Extracted material =
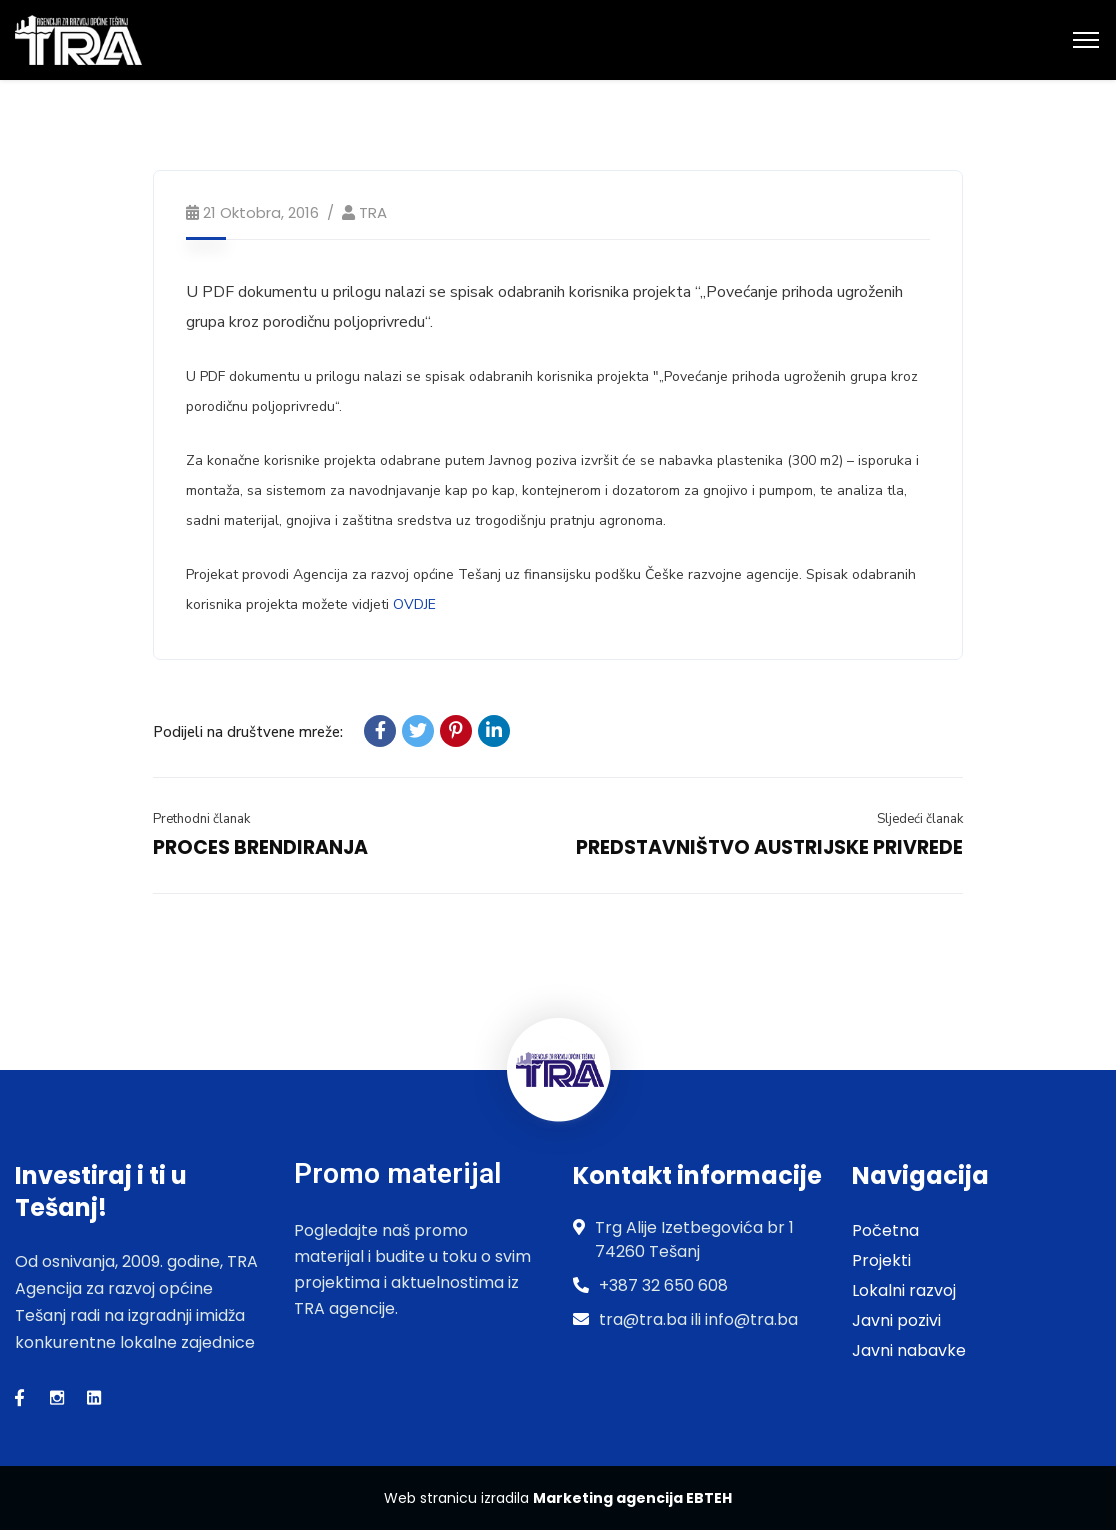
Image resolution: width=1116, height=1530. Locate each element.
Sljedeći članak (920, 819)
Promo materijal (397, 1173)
==
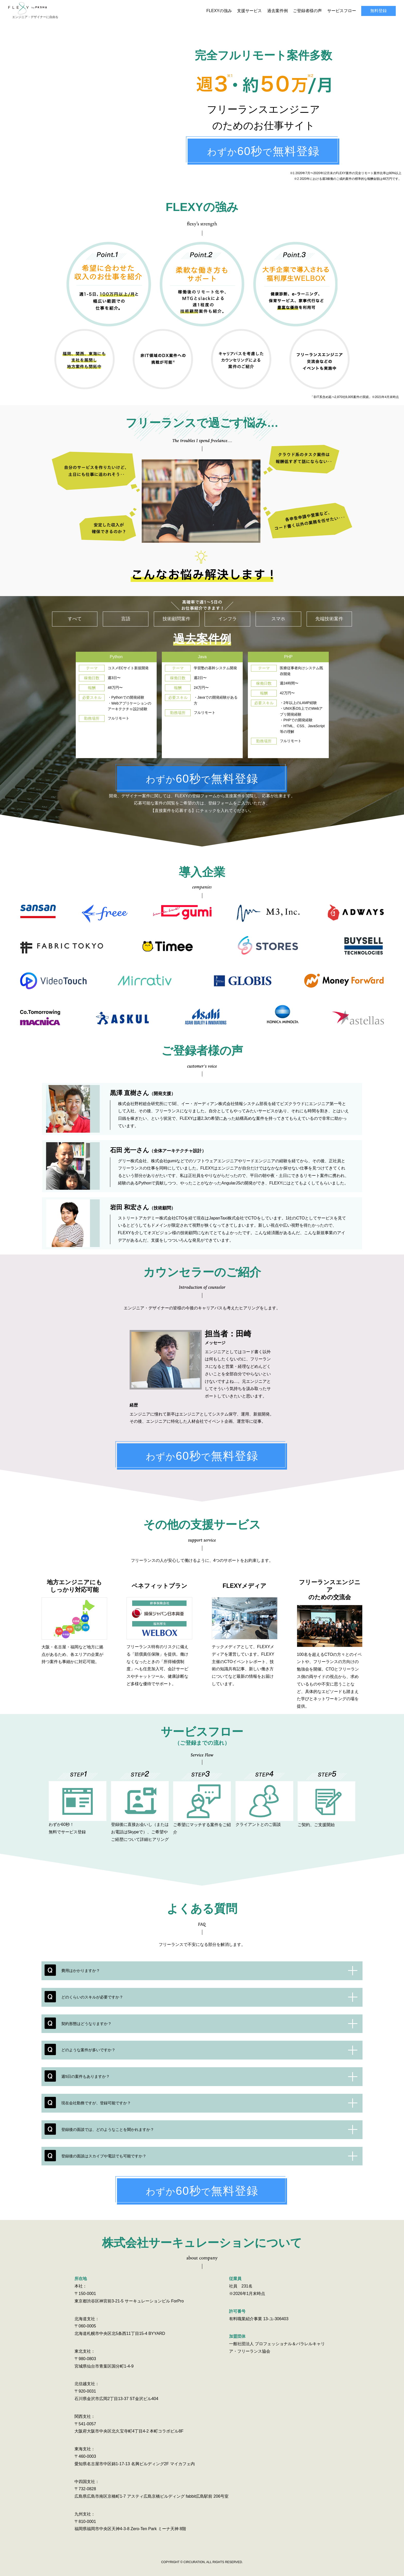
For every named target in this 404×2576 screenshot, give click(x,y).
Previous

Aim = Update the stretch of the records from the line containing "Image resolution: width=1116, height=1530." through the line containing "Sljedeći članak (920, 819)", swapping "Locate" for "Find" and keeping everything else as it is. Return only those lines.

Exercise solution =
Image resolution: width=1116, height=1530. Find each element.
Sljedeći članak (920, 819)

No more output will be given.